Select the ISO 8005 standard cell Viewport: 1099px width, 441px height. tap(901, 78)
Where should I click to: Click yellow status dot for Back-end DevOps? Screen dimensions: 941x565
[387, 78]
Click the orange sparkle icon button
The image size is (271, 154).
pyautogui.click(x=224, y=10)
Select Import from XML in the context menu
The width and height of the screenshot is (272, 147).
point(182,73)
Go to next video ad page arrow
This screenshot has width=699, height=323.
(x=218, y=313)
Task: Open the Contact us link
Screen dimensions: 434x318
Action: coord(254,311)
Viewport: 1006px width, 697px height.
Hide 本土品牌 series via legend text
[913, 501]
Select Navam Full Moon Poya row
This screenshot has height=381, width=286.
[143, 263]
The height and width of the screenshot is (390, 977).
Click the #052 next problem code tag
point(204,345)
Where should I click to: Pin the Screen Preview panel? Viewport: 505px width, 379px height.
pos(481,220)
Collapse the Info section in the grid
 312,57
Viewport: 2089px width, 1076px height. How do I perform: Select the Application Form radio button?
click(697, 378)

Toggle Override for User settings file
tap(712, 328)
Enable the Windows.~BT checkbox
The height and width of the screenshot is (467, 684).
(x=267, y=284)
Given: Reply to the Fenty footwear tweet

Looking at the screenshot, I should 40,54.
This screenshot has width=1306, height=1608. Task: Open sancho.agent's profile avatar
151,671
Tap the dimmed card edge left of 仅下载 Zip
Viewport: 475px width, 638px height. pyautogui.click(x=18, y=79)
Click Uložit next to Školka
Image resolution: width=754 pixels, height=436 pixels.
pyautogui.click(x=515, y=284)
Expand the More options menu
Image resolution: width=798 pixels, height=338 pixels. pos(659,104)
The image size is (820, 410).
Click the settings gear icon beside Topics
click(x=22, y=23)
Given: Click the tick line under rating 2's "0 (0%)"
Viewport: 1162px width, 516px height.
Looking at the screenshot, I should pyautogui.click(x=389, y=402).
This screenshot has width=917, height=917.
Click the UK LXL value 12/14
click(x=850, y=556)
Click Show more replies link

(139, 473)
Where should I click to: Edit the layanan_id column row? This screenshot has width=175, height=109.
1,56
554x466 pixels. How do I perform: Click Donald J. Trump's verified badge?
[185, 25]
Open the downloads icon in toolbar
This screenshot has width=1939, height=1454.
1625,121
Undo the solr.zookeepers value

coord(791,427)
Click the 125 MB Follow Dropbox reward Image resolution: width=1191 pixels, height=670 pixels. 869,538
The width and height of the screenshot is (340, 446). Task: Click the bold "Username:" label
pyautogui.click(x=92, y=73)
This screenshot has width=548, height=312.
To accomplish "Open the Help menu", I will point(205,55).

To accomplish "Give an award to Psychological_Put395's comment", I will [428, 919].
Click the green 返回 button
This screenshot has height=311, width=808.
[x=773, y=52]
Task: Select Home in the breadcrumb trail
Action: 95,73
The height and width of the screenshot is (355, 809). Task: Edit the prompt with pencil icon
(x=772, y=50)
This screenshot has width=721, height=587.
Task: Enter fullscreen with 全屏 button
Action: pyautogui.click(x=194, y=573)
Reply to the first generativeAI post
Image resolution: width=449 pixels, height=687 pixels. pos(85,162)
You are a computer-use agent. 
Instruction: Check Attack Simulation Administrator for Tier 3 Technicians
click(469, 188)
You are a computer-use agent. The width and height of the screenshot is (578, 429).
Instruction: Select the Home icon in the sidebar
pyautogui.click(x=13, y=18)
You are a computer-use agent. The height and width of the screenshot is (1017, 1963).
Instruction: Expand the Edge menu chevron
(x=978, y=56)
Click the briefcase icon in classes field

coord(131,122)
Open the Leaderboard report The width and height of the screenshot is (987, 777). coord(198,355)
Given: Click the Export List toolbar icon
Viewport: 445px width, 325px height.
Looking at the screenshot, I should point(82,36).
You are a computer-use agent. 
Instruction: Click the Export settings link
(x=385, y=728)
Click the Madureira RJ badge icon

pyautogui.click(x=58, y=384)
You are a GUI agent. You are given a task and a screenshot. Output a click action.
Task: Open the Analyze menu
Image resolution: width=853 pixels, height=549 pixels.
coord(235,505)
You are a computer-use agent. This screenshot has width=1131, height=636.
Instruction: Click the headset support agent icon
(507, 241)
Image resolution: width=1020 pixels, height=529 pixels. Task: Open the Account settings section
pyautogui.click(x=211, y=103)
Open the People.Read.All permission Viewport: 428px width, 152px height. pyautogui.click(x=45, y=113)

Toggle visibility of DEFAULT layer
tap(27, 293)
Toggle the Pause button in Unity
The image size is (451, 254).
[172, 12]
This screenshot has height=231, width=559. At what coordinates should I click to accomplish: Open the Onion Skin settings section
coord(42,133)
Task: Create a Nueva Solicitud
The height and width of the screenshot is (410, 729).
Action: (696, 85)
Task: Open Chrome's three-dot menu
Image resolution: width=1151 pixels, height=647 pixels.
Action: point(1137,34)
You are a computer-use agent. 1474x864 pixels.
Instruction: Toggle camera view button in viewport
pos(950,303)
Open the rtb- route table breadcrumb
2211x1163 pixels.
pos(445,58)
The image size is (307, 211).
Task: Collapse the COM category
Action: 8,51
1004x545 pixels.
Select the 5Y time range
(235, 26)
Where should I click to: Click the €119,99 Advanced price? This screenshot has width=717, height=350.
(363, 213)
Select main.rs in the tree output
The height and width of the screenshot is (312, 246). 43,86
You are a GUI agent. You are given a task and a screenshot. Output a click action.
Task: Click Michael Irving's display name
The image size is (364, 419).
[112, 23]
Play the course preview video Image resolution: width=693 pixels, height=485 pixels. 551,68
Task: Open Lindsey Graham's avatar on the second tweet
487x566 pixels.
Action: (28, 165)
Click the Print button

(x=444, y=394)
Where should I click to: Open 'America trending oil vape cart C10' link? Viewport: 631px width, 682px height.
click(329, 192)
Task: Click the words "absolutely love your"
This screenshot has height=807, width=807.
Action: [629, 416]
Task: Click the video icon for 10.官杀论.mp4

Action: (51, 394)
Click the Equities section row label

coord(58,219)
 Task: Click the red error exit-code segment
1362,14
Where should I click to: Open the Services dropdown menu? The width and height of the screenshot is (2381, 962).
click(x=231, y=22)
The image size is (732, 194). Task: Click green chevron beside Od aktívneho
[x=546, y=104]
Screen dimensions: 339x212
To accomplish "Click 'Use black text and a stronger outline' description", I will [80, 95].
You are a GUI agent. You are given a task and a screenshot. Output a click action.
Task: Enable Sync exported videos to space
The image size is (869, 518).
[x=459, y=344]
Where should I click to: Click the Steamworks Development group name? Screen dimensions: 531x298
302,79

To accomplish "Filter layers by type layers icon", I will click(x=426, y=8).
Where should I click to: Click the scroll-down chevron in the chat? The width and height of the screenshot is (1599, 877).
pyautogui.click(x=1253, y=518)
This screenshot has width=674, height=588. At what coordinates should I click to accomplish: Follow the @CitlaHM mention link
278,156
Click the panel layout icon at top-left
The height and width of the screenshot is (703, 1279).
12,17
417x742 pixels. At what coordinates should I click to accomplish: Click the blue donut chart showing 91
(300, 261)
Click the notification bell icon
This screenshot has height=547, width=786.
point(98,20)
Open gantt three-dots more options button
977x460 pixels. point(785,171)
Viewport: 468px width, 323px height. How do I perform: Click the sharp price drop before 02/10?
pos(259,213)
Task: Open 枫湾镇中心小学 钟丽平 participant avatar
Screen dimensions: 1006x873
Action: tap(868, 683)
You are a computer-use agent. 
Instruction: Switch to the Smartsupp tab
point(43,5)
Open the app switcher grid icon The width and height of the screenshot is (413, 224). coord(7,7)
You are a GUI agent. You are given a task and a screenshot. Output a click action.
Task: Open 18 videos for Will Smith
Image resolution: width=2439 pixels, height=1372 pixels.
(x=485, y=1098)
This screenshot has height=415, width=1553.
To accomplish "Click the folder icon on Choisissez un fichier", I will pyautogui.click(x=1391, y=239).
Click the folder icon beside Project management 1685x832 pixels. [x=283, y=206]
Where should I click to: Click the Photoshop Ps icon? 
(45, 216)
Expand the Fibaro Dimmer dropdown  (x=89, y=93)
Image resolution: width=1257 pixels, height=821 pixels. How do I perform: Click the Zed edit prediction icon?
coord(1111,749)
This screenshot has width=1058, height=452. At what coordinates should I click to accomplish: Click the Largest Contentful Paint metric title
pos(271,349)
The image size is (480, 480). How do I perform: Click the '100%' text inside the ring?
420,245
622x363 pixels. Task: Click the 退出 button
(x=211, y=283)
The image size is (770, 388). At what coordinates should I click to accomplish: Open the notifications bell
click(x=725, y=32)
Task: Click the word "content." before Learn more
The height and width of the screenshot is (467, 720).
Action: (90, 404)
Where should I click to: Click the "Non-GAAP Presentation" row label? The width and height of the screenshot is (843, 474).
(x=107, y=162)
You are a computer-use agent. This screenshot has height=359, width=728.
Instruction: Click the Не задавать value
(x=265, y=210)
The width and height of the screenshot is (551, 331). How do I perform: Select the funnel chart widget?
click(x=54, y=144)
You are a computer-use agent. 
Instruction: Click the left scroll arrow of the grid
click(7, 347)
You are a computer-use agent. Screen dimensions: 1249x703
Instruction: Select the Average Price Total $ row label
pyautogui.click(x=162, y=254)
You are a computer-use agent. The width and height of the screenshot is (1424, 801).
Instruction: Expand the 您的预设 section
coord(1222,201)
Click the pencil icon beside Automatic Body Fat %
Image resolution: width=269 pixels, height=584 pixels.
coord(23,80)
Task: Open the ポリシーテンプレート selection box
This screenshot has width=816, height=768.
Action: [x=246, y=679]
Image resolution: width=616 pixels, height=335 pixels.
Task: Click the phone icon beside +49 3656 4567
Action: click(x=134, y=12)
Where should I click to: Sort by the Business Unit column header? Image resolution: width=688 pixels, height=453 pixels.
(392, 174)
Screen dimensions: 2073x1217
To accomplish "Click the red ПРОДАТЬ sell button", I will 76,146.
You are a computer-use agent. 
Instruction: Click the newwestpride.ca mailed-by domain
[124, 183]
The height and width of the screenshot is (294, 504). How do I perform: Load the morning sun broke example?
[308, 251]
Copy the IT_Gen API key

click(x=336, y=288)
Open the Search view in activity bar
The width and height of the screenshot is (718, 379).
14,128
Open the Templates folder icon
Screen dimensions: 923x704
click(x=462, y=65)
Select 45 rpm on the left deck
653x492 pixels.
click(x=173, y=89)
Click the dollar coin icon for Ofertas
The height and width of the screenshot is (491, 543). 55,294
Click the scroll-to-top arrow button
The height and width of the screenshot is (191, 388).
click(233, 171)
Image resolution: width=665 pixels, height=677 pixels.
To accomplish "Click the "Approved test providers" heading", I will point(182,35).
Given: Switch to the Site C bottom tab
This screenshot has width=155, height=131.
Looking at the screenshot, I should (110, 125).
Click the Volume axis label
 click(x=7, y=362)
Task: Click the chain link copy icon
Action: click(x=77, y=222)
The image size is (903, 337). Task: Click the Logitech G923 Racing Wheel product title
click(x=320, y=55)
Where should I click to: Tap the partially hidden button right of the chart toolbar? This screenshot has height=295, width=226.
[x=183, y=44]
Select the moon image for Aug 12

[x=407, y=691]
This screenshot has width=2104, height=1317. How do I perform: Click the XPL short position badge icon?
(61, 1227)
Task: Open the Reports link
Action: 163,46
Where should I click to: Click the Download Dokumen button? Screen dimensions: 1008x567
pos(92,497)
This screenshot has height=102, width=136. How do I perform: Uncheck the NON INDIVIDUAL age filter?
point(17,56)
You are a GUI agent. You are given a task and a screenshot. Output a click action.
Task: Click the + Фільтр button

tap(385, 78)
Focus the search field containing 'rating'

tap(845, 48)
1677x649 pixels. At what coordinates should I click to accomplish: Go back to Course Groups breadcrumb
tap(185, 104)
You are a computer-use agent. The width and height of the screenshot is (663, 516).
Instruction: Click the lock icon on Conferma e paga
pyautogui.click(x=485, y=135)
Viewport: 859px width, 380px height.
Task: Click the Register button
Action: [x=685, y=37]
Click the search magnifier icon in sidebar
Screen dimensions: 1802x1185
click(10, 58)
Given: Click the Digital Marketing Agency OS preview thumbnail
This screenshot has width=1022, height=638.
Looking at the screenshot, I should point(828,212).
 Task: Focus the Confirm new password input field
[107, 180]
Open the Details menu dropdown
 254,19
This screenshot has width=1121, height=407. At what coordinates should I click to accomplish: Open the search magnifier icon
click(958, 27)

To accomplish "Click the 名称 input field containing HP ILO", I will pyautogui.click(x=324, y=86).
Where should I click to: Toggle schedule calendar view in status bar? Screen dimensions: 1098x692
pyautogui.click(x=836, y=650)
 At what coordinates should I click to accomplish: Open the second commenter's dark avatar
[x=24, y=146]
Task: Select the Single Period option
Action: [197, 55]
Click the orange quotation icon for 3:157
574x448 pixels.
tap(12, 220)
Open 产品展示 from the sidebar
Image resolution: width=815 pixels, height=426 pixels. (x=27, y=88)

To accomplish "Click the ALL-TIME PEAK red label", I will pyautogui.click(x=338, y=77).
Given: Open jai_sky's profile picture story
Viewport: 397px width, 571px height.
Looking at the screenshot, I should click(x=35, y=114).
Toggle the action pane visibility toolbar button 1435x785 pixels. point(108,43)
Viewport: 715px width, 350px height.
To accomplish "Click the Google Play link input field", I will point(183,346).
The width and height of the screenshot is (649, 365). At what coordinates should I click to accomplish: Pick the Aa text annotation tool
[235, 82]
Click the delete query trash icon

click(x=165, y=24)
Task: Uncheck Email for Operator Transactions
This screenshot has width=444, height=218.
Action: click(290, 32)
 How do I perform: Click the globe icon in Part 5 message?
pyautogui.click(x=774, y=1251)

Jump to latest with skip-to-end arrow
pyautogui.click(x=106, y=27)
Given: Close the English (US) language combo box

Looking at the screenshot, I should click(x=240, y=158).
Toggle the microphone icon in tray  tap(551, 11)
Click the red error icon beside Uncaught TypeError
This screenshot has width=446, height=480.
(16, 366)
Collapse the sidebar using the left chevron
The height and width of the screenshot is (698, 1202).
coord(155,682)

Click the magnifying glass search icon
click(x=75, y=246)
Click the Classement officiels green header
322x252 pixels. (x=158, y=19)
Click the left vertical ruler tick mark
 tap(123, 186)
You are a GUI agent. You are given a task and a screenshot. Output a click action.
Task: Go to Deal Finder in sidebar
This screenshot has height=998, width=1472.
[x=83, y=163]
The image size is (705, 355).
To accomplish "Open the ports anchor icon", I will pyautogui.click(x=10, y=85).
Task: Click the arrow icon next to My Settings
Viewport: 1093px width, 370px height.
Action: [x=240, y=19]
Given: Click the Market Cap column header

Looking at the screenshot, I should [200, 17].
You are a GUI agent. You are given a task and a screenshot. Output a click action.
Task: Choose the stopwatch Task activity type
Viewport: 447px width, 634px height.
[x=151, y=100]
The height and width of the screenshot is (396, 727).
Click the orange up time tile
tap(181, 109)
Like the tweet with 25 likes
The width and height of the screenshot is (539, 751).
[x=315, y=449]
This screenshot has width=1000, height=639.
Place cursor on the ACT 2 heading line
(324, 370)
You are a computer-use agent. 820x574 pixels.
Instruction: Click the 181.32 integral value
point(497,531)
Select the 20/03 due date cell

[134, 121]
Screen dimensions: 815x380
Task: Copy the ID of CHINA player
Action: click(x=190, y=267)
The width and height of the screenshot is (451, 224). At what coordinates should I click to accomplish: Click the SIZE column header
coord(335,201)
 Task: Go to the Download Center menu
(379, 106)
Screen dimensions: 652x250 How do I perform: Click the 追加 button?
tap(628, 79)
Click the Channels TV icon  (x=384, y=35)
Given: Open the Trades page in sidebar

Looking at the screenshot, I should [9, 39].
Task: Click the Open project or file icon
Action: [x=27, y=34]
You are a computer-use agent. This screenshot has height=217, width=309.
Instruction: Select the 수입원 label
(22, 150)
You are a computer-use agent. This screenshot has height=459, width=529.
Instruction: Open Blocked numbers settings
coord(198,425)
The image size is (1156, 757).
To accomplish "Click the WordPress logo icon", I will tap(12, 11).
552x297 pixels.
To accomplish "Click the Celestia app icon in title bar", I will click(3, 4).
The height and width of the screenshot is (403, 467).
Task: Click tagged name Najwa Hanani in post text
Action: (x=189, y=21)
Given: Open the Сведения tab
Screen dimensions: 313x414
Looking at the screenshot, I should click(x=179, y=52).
——————————
Copy out the rows above, from the first one up to and including the line with "(x=267, y=284)", putting "Display" wherever "Viewport" occurs and leaving everything else as it is.

Select the ISO 8005 standard cell Display: 1099px width, 441px height. tap(901, 78)
Where should I click to: Click yellow status dot for Back-end DevOps? Screen dimensions: 941x565
[387, 78]
Click the orange sparkle icon button
The image size is (271, 154).
pyautogui.click(x=224, y=10)
Select Import from XML in the context menu
The width and height of the screenshot is (272, 147).
point(182,73)
Go to next video ad page arrow
This screenshot has width=699, height=323.
(x=218, y=313)
Task: Open the Contact us link
Screen dimensions: 434x318
Action: coord(254,311)
Display: 1006px width, 697px height.
Hide 本土品牌 series via legend text
[913, 501]
Select Navam Full Moon Poya row
This screenshot has height=381, width=286.
[143, 263]
The height and width of the screenshot is (390, 977).
Click the #052 next problem code tag
point(204,345)
Where should I click to: Pin the Screen Preview panel? Display: 505px width, 379px height.
pos(481,220)
Collapse the Info section in the grid
 312,57
Display: 2089px width, 1076px height. How do I perform: Select the Application Form radio button?
click(697, 378)

Toggle Override for User settings file
tap(712, 328)
Enable the Windows.~BT checkbox
The height and width of the screenshot is (467, 684).
(x=267, y=284)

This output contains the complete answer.